Carnegie Mellon University

Mark Kamlet

April 25, 2018

Mark Kamlet Speaks at “Unleashing American Innovation” Symposium in D.C.

By Shilo Rea

If technology transfer did not operate the way it currently does, it is safe to say that there would not be a Google — or countless other advances.

In 1980, the Bayh-Dole Act fundamentally changed the ownership of intellectual properties and inventions made with federal funding, ultimately allowing universities to retain titles and take the lead in patenting and licensing groundbreaking discoveries. 

A new cross-federal agency effort is underway to consider whether to revamp technology commercialization rules for U.S. national labs, such as the National Institutes of Health (NIH), Department of Defense, Department of Energy and the National Institute of Standards and Technology (NIST). To address the issue, the symposium “Unleashing American Innovation” was held in Washington, D.C. on April 19. It drew several hundred high-ranking government officials and featured speakers from top federal agencies as well as Carnegie Mellon University’s Mark Kamlet.

“My own view is that the Bayh-Dole act was one of the most important federal policies of the last 40 years and led to Google, recombinant DNA, Carnegie Learning and key breakthroughs in artificial intelligence,” said Kamlet, Provost Emeritus and University Professor of Economics and Public Policy in the Dietrich College of Humanities and Social Sciences and Heinz College of Information Systems and Public Policy. 

Kamlet was joined by Marcia K. McNutt, president of the National Academy of Sciences (NAS); Stephen Susalka, CEO of the Association of University Technology Matters; Walter Copan, the undersecretary of commerce and director of NIST; Paul Sanberg, president of the National Academy of Inventors; Peter McPherson, president of the Association of Public Land-grant Universities; France A. Córdova, president of the National Science Foundation; Christopher Austin, director of the NIH’s National Center for Advancing Translational Sciences; Wilbur Ross, the secretary of commerce; Deborah Wince-Smith, president and CEO of the Council on Competitiveness; and William Elkington, president and chair of the Licensing Executives Society.

In his remarks, Kamlet stressed that the key issue on university tech transfer is no longer the nuances of the Bayh-Dole Act’s legal details.

“In my view, Bayh-Dole told a system where virtually no intellectual property from university research was transferred to society to a very robust system today. The national labs still labor under the old constraints, which crippled universities. The parties involved in this symposium believe this needs to change. I agree,” said Kamlet.  

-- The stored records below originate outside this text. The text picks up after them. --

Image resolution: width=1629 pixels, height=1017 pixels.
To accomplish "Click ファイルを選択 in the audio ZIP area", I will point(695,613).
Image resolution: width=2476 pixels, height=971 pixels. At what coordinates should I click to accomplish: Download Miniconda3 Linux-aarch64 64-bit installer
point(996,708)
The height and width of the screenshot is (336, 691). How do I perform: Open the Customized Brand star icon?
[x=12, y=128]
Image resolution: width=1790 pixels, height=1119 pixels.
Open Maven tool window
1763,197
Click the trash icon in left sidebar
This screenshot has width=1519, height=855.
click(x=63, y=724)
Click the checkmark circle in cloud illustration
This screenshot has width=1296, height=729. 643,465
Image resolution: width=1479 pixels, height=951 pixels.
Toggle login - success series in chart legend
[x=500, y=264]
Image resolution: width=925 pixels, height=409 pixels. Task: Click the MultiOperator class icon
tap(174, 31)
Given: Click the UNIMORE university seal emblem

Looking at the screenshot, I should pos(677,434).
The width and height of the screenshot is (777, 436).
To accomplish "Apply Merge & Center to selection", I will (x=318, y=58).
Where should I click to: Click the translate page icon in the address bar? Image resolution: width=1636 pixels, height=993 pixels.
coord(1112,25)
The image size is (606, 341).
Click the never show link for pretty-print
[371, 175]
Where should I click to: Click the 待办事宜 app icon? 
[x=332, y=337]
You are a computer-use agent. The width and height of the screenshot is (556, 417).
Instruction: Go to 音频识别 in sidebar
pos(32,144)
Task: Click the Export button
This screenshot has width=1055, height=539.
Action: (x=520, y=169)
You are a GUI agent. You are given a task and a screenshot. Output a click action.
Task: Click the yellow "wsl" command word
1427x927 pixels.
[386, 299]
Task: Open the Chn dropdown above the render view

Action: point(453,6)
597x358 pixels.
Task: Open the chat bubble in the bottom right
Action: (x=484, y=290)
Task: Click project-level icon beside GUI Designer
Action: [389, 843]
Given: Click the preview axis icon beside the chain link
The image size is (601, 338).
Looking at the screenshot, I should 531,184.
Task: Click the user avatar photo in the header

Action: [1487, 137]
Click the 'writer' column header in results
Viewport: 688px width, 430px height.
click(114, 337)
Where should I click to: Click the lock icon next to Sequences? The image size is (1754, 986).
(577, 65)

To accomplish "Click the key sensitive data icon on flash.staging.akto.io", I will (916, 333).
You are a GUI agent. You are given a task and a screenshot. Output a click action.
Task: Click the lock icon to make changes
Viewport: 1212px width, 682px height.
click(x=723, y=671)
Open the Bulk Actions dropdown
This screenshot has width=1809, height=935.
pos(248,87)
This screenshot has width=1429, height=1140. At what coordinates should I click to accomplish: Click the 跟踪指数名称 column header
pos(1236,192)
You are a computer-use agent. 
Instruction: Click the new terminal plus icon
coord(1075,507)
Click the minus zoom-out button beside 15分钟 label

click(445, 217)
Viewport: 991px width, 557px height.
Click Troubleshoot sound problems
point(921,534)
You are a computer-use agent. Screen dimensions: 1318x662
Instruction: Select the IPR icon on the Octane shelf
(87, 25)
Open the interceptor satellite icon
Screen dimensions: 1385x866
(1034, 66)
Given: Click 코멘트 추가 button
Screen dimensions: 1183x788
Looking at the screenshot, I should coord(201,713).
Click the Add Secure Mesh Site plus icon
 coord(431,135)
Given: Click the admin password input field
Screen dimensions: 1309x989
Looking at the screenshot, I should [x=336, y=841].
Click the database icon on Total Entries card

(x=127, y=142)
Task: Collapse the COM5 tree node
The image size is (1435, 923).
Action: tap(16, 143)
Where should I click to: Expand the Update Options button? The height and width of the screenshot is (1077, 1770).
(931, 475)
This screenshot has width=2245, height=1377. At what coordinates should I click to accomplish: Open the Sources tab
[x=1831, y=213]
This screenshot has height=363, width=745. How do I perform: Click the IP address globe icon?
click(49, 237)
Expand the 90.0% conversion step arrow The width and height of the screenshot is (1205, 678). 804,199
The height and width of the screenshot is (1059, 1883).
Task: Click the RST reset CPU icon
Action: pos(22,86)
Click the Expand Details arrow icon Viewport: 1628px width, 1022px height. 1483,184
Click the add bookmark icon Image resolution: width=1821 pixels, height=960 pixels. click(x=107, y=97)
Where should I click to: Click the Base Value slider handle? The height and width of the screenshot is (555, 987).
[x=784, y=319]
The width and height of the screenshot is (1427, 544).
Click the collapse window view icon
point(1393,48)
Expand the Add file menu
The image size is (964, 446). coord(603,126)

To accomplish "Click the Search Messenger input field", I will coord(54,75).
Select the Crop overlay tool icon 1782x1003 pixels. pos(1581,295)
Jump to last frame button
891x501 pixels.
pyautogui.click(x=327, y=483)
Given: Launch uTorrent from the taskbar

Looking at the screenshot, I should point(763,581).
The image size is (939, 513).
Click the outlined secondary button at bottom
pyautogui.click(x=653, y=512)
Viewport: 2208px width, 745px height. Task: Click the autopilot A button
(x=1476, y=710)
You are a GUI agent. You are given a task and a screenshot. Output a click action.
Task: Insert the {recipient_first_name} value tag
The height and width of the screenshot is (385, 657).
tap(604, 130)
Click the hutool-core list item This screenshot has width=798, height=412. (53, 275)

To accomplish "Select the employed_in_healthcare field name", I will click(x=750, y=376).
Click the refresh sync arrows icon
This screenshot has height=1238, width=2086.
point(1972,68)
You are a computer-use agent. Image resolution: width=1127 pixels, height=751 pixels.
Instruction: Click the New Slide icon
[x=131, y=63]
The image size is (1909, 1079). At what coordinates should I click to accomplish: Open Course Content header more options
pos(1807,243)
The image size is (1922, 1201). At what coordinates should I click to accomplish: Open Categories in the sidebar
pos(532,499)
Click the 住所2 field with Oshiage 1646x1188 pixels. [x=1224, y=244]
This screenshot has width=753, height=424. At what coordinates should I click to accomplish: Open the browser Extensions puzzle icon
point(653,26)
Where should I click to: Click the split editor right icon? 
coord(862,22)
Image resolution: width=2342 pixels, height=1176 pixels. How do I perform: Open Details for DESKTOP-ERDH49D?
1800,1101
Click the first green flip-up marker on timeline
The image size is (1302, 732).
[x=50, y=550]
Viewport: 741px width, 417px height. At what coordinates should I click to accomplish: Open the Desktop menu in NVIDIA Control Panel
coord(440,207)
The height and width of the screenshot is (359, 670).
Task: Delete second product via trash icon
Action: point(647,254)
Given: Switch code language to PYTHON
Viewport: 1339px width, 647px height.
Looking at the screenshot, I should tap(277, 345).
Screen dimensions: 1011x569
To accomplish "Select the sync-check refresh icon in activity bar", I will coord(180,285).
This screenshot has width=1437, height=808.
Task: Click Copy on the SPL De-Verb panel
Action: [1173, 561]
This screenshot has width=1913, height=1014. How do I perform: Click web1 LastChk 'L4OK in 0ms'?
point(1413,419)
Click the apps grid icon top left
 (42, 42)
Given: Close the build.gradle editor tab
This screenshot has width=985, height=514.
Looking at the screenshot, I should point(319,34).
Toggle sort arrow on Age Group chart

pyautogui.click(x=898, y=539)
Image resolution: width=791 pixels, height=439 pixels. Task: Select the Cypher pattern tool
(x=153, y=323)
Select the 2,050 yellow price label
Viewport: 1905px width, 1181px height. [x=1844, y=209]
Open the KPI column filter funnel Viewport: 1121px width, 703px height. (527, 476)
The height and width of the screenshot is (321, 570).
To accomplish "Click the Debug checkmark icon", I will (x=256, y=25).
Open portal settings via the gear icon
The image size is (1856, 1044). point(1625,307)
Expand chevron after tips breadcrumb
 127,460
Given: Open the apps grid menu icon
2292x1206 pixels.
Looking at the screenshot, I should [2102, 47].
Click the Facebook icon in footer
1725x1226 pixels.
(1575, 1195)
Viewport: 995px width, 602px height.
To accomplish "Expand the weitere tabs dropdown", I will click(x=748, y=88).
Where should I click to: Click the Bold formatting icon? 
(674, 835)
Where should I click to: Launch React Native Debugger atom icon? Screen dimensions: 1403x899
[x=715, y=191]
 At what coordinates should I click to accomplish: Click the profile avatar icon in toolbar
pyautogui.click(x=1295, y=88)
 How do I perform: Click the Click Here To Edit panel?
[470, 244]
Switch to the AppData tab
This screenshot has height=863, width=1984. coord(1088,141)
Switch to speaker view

Beyond his role as provost of CMU, Kamlet’s work on tech transfer includes serving on an NAS committee in 2011.

“Since 2011, technology transfer offices have becoming increasingly professionalized—and others, like Carnegie Mellon, have been professionalized for much longer,” Kamlet said. “The issue now is why some university operations doing better than others. Why is the U.S. doing pretty well, Israel doing great and Singapore university-tech transfer offices so miserable?”

Pictured above: CMU’s Mark Kamlet (center) with several of the speakers at the “Unleashing American Innovation” symposium.